There was a more subtle comfort zone that was shattered five minutes into the day.  When we arrived, the instructors asked the boys to pair up.  As you would expect, they found their best friends and quickly formed twosomes.  She then asked them to each assume a character, either SpongeBob or Patrick (remember the audience here).  They did so.  She then gathered all the SpongeBobs into one group, and all the Patricks into another.  One group headed to the ropes course, and the other to another exercise.

In one deft motion she separated every boy from his best friend! For the rest of the day, the boys worked without the comfort of their buddy, opening them to social opportunities they would never have had.  They still had fun, accomplished things, and grew a bit.  But they did it with a little more risk and became more open to partnering with others throughout the day.

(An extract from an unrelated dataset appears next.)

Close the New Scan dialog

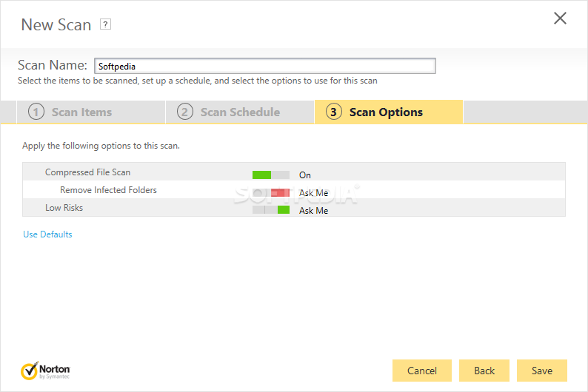560,18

I was so impressed by this trick that I asked the leader about it.  She shared that they had choices for any number of groups.  Need groups of three? Team them in trios and then ask them to become one of the Three Stooges.  Foursomes? Teenage Mutant Ninja Turtles. And so forth.  They had learned that boys know how to game the “count off” trick, positioning their best friends “n” people away to make sure they stayed together.  The character game took them by surprise, before they could figure out how to thwart the leader’s intent.

As adults, we probably won’t be asked to become a cartoon character (I’d pick SpongeBob, FYI). But, boy, do we need to be broken up and moved out of our social comfort zones!  How many times do you arrive at a networking event and look for the familiar faces?  I’m guilty of this, and I really enjoy working a room and getting to meet new people.  For the less gregarious among us, breaking out to meet strangers is a difficult exercise.

How many opportunities do we miss for fear of breaking away from our comfortable friends?  There is such value in meeting new people, expanding our horizons, and finding ways to help others.  Our reluctance to engage a stranger costs us so much.  As adults, we are supposed to know better and not require outside intervention to make us do the right thing.  Yet we still revert to old behaviors, rooted deep in our psyches.

We all own this problem.  At your next event, acknowledge the familiar faces and turn away to meet the strangers.  If your friends chase you down, gently aim them at others as well.  You may have to write “SpongeBob” on your name tag to make your point, but it will be worth the effort.